##### Recorded data

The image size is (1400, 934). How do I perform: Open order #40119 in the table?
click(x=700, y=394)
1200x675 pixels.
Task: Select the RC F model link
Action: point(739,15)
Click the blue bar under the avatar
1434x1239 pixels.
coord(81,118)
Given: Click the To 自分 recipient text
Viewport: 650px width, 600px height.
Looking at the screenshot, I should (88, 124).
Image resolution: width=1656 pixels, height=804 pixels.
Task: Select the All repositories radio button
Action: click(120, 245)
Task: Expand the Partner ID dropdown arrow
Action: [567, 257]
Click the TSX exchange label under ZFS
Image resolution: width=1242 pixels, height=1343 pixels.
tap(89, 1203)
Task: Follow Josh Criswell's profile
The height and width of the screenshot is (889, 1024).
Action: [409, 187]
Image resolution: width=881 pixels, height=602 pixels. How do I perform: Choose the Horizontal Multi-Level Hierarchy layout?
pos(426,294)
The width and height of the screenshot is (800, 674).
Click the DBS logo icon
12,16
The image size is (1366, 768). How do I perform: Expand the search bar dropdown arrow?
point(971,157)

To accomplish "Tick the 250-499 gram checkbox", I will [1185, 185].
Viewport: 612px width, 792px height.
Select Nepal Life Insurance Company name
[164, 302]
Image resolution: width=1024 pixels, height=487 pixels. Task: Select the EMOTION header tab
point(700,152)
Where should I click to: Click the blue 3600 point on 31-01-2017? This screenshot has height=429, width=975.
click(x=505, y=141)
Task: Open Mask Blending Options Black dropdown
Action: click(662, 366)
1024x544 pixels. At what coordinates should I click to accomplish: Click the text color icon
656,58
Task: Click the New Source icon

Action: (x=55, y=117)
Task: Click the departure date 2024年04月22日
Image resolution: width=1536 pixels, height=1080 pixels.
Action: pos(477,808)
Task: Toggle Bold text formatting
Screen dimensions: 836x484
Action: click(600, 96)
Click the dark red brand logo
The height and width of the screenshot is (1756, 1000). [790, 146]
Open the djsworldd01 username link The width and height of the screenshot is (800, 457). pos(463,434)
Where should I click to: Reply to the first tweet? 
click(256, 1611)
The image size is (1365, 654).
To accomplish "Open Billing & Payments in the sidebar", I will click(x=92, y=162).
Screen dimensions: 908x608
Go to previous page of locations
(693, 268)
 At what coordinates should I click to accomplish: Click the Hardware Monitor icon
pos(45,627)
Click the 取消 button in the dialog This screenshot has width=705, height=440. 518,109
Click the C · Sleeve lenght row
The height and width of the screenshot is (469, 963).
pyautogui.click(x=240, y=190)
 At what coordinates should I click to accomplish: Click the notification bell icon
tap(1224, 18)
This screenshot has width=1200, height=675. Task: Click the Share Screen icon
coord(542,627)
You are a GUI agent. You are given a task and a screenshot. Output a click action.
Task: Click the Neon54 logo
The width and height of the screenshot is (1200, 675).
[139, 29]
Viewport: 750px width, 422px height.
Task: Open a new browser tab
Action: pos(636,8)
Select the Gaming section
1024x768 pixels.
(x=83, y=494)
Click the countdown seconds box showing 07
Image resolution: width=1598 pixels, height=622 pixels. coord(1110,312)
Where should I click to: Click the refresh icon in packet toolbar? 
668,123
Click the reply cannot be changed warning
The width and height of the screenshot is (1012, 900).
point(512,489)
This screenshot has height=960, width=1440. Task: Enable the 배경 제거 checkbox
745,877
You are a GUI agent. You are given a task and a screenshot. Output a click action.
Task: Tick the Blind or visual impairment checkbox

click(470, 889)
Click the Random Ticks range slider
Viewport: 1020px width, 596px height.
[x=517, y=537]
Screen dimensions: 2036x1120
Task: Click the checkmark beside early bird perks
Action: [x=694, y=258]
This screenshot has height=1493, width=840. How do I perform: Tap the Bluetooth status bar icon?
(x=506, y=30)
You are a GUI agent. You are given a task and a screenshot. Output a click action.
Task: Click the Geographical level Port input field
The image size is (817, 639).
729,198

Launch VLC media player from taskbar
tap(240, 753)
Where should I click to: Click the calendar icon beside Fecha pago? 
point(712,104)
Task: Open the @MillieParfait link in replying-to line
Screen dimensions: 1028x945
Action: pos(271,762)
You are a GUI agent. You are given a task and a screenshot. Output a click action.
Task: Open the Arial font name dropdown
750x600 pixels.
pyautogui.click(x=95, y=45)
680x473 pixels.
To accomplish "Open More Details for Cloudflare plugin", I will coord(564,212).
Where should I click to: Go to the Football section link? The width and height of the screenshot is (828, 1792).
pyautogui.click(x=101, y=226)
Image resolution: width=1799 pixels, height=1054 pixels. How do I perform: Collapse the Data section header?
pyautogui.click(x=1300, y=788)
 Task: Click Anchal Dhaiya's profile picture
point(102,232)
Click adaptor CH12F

##########

◆ What this task involves
The records above are to be repeated in full, word for word.

◆ Answer space
The image size is (1400, 934). How do I perform: Open order #40119 in the table?
click(x=700, y=394)
1200x675 pixels.
Task: Select the RC F model link
Action: point(739,15)
Click the blue bar under the avatar
1434x1239 pixels.
coord(81,118)
Given: Click the To 自分 recipient text
Viewport: 650px width, 600px height.
Looking at the screenshot, I should (88, 124).
Image resolution: width=1656 pixels, height=804 pixels.
Task: Select the All repositories radio button
Action: click(120, 245)
Task: Expand the Partner ID dropdown arrow
Action: [567, 257]
Click the TSX exchange label under ZFS
Image resolution: width=1242 pixels, height=1343 pixels.
tap(89, 1203)
Task: Follow Josh Criswell's profile
The height and width of the screenshot is (889, 1024).
Action: [409, 187]
Image resolution: width=881 pixels, height=602 pixels. How do I perform: Choose the Horizontal Multi-Level Hierarchy layout?
pos(426,294)
The width and height of the screenshot is (800, 674).
Click the DBS logo icon
12,16
The image size is (1366, 768). How do I perform: Expand the search bar dropdown arrow?
point(971,157)

To accomplish "Tick the 250-499 gram checkbox", I will [1185, 185].
Viewport: 612px width, 792px height.
Select Nepal Life Insurance Company name
[164, 302]
Image resolution: width=1024 pixels, height=487 pixels. Task: Select the EMOTION header tab
point(700,152)
Where should I click to: Click the blue 3600 point on 31-01-2017? This screenshot has height=429, width=975.
click(x=505, y=141)
Task: Open Mask Blending Options Black dropdown
Action: click(662, 366)
1024x544 pixels. At what coordinates should I click to accomplish: Click the text color icon
656,58
Task: Click the New Source icon

Action: (x=55, y=117)
Task: Click the departure date 2024年04月22日
Image resolution: width=1536 pixels, height=1080 pixels.
Action: pos(477,808)
Task: Toggle Bold text formatting
Screen dimensions: 836x484
Action: click(600, 96)
Click the dark red brand logo
The height and width of the screenshot is (1756, 1000). [790, 146]
Open the djsworldd01 username link The width and height of the screenshot is (800, 457). pos(463,434)
Where should I click to: Reply to the first tweet? 
click(256, 1611)
The image size is (1365, 654).
To accomplish "Open Billing & Payments in the sidebar", I will click(x=92, y=162).
Screen dimensions: 908x608
Go to previous page of locations
(693, 268)
 At what coordinates should I click to accomplish: Click the Hardware Monitor icon
pos(45,627)
Click the 取消 button in the dialog This screenshot has width=705, height=440. 518,109
Click the C · Sleeve lenght row
The height and width of the screenshot is (469, 963).
pyautogui.click(x=240, y=190)
 At what coordinates should I click to accomplish: Click the notification bell icon
tap(1224, 18)
This screenshot has width=1200, height=675. Task: Click the Share Screen icon
coord(542,627)
You are a GUI agent. You are given a task and a screenshot. Output a click action.
Task: Click the Neon54 logo
The width and height of the screenshot is (1200, 675).
[139, 29]
Viewport: 750px width, 422px height.
Task: Open a new browser tab
Action: pos(636,8)
Select the Gaming section
1024x768 pixels.
(x=83, y=494)
Click the countdown seconds box showing 07
Image resolution: width=1598 pixels, height=622 pixels. coord(1110,312)
Where should I click to: Click the refresh icon in packet toolbar? 
668,123
Click the reply cannot be changed warning
The width and height of the screenshot is (1012, 900).
point(512,489)
This screenshot has height=960, width=1440. Task: Enable the 배경 제거 checkbox
745,877
You are a GUI agent. You are given a task and a screenshot. Output a click action.
Task: Tick the Blind or visual impairment checkbox

click(470, 889)
Click the Random Ticks range slider
Viewport: 1020px width, 596px height.
[x=517, y=537]
Screen dimensions: 2036x1120
Task: Click the checkmark beside early bird perks
Action: [x=694, y=258]
This screenshot has height=1493, width=840. How do I perform: Tap the Bluetooth status bar icon?
(x=506, y=30)
You are a GUI agent. You are given a task and a screenshot. Output a click action.
Task: Click the Geographical level Port input field
The image size is (817, 639).
729,198

Launch VLC media player from taskbar
tap(240, 753)
Where should I click to: Click the calendar icon beside Fecha pago? 
point(712,104)
Task: Open the @MillieParfait link in replying-to line
Screen dimensions: 1028x945
Action: pos(271,762)
You are a GUI agent. You are given a task and a screenshot. Output a click action.
Task: Open the Arial font name dropdown
750x600 pixels.
pyautogui.click(x=95, y=45)
680x473 pixels.
To accomplish "Open More Details for Cloudflare plugin", I will coord(564,212).
Where should I click to: Go to the Football section link? The width and height of the screenshot is (828, 1792).
pyautogui.click(x=101, y=226)
Image resolution: width=1799 pixels, height=1054 pixels. How do I perform: Collapse the Data section header?
pyautogui.click(x=1300, y=788)
 Task: Click Anchal Dhaiya's profile picture
point(102,232)
Click adaptor CH12F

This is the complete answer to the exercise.